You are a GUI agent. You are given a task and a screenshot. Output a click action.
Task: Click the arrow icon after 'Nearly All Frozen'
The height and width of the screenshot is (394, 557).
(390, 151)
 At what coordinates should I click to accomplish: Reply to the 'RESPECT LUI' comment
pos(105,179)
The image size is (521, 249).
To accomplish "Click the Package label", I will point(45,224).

* * *

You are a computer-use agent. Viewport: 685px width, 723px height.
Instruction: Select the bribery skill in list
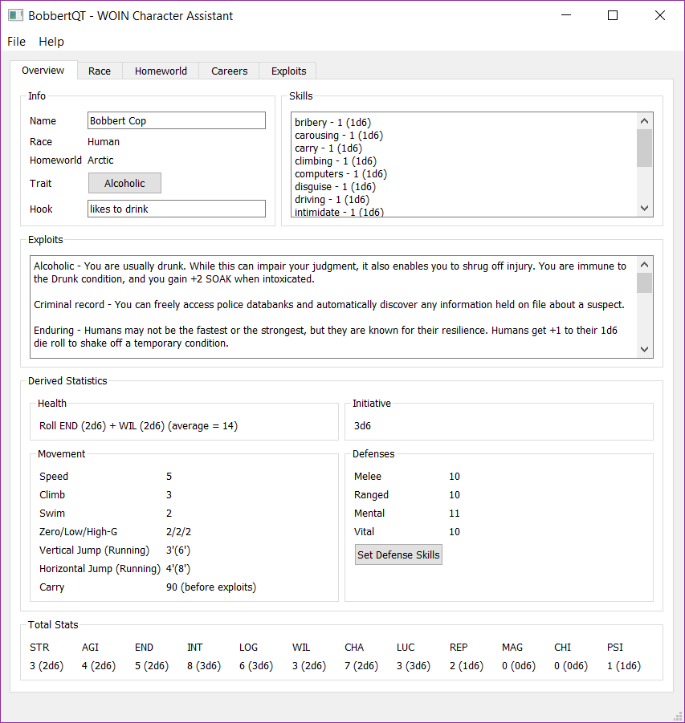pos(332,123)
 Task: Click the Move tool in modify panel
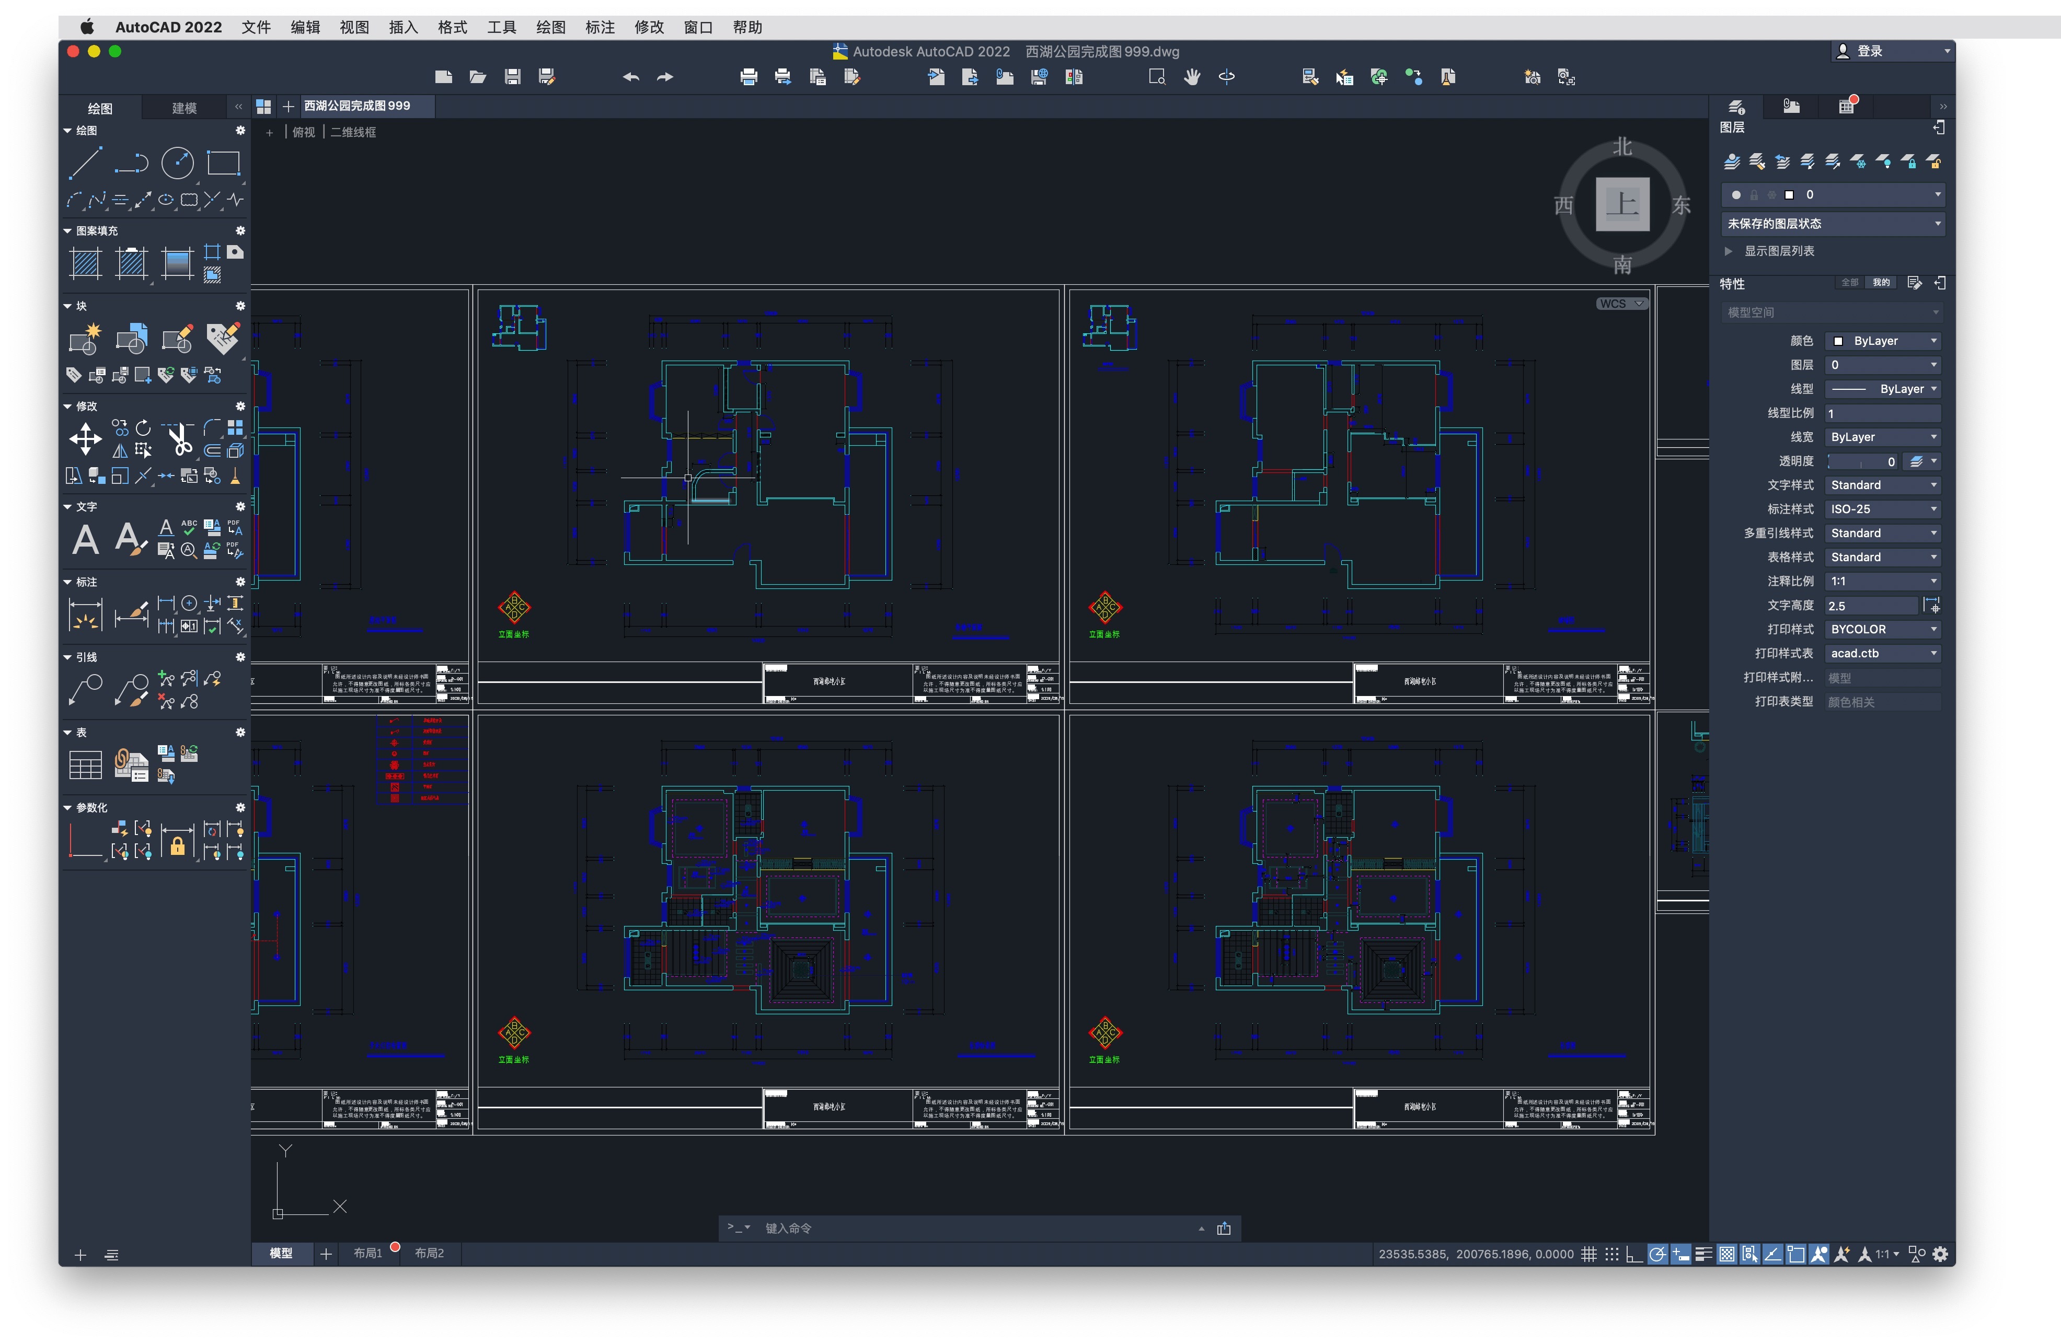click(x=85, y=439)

==

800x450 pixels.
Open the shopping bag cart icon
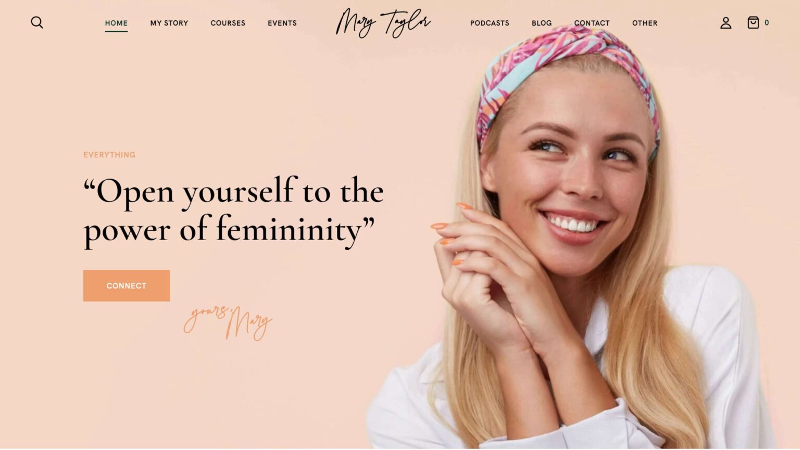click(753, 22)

Task instructions
List the entries as numbered items, from the line with "At what coordinates" up to and including the line with "I will point(45,224).", leaving out blank lines.

Completed exercise
1.  At what coordinates should I click to accomplish: Reply to the 'RESPECT LUI' comment
2. pos(105,179)
3. The image size is (521, 249).
4. To accomplish "Click the Package label", I will point(45,224).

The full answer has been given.